数理情報第3研輪講

日時
2010年4月20日(火), 17:15〜19:00.
場所
東京大学 工学部6号館 235号室.
講演者
井町 宏人 (M1)
題目
拍特徴抽出と倍音抑圧を用いた音楽音響信号からの和音認識の研究(研究紹介)
概要

本研究では、音楽音響信号からの自動和音認識を行う。認識手法として、和音進行を音響特徴量を出力とし和音を隠れ状態とする隠れマルコフモデルを用いてモデル化し、最尤推定により和音系列を推定するというShehら[1]の手法を取るが、このモデルを利用するためには音楽音響信号から適切な音響特徴量を抽出する必要がある。本研究では、以下の2つのアプローチを用い、音響特徴量の抽出法の改善によって和音認識性能を向上させることを目指す。
和音境界の推定精度の向上のため、調波音打楽器音分離[2]を利用して抽出した打楽器音特徴量と、各和音複数状態のモデルを用いることを提案し、実験によって性能が向上したことを示す。また、倍音の影響による和音認識誤りを改善するため、Harmonic Non-negative Matrix Factorization[3]によってあらかじめ倍音を抑圧したクロマベクトル特徴量を提案し、手法の有効性を検証する。

参考文献

[1]Alexander Sheh and Daniel P. W. Ellis: Chord segmentation and recognition using em-trained hidden markov models.
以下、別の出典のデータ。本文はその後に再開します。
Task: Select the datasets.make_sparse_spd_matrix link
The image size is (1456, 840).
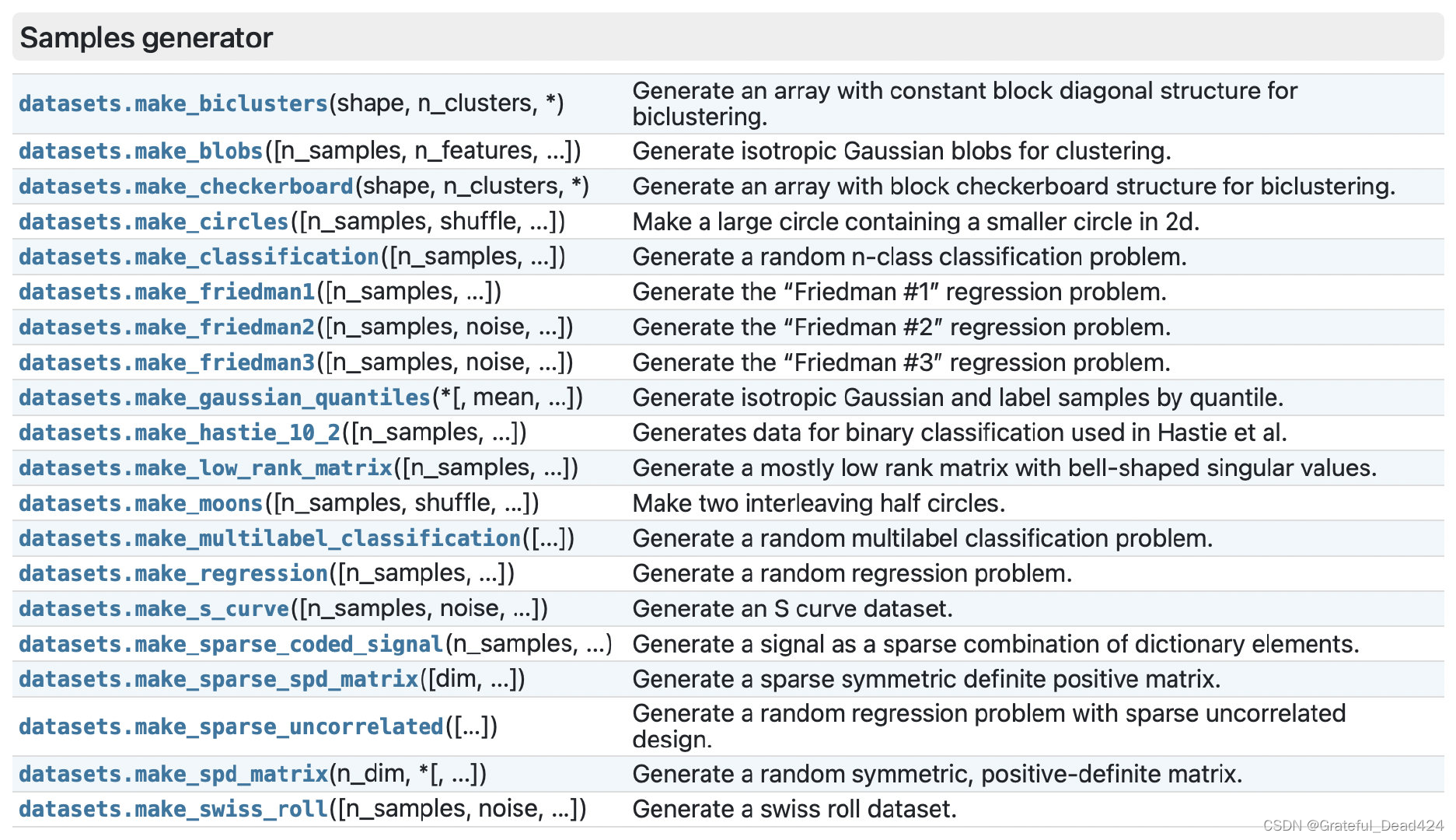Action: (218, 679)
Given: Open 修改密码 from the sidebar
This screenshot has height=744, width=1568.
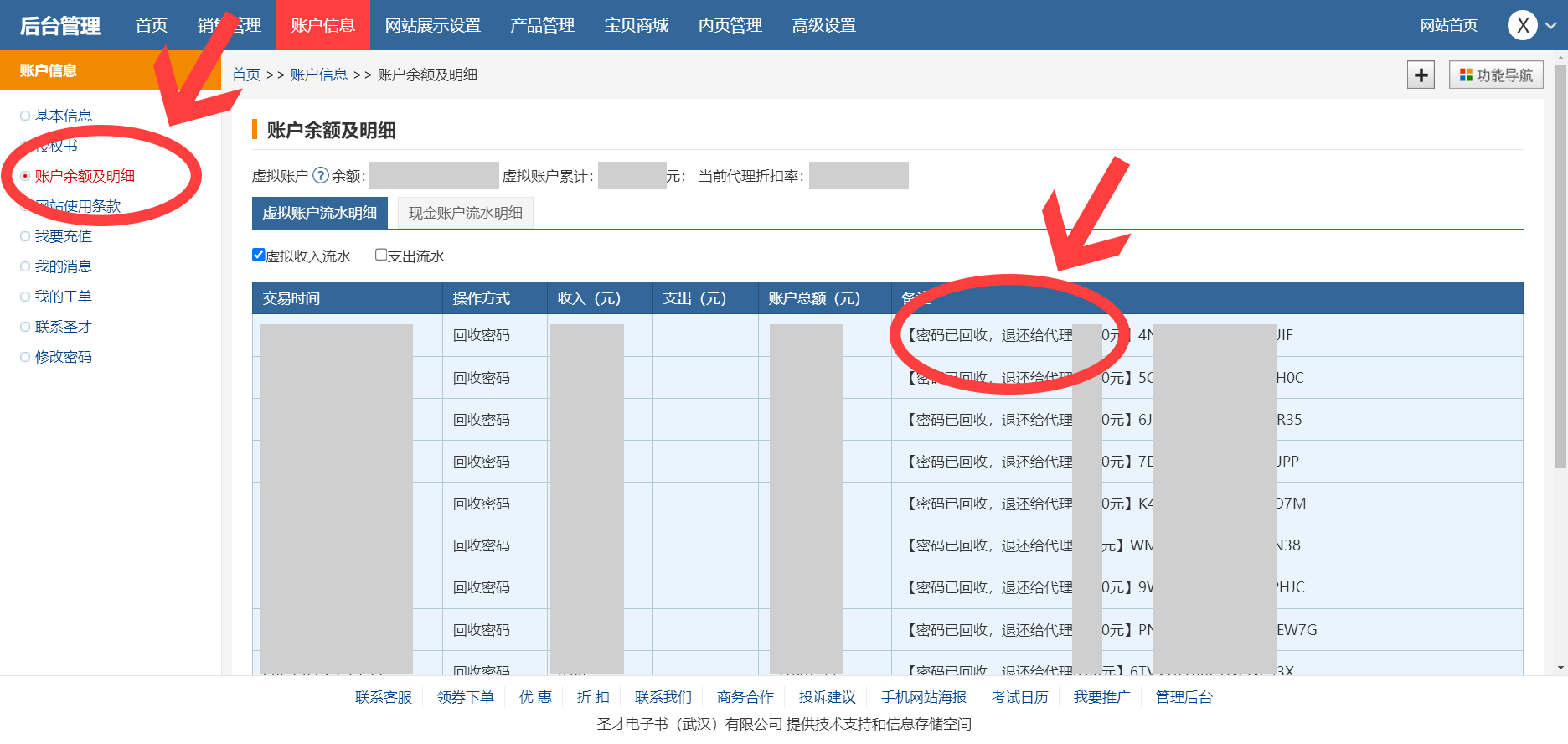Looking at the screenshot, I should click(64, 357).
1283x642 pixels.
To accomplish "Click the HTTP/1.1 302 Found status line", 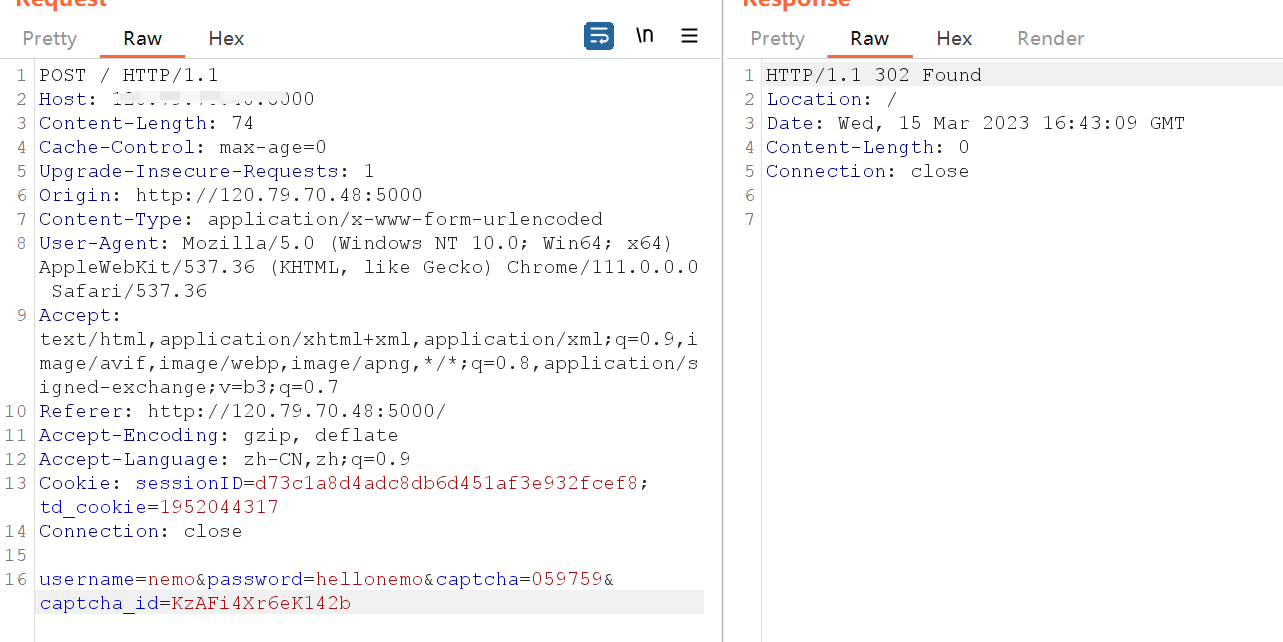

In Proceedings of the International Symposium on Music Information Retrieval Baltimore, pp. 183-189, 2003.
[2]Nobutaka Ono, Kenichi Miyamoto, Jonathan Le Roux, Hirokazu Kameoka, and Shigeki Sagayama: Separation of a monaural audio signal into harmonic/percussive components by complementary diffusion on spectrogram. In Proceedings of EU-SIPCO, 2008.
[3]Stanis law A. Raczynski, Nobutaka Ono, and Shigeki Sagayama: Multipitch analysis with harmonic nonnegative matrix approximation. In Proceedeings of the 2007 ISMIR, pp. 381-386, 2007.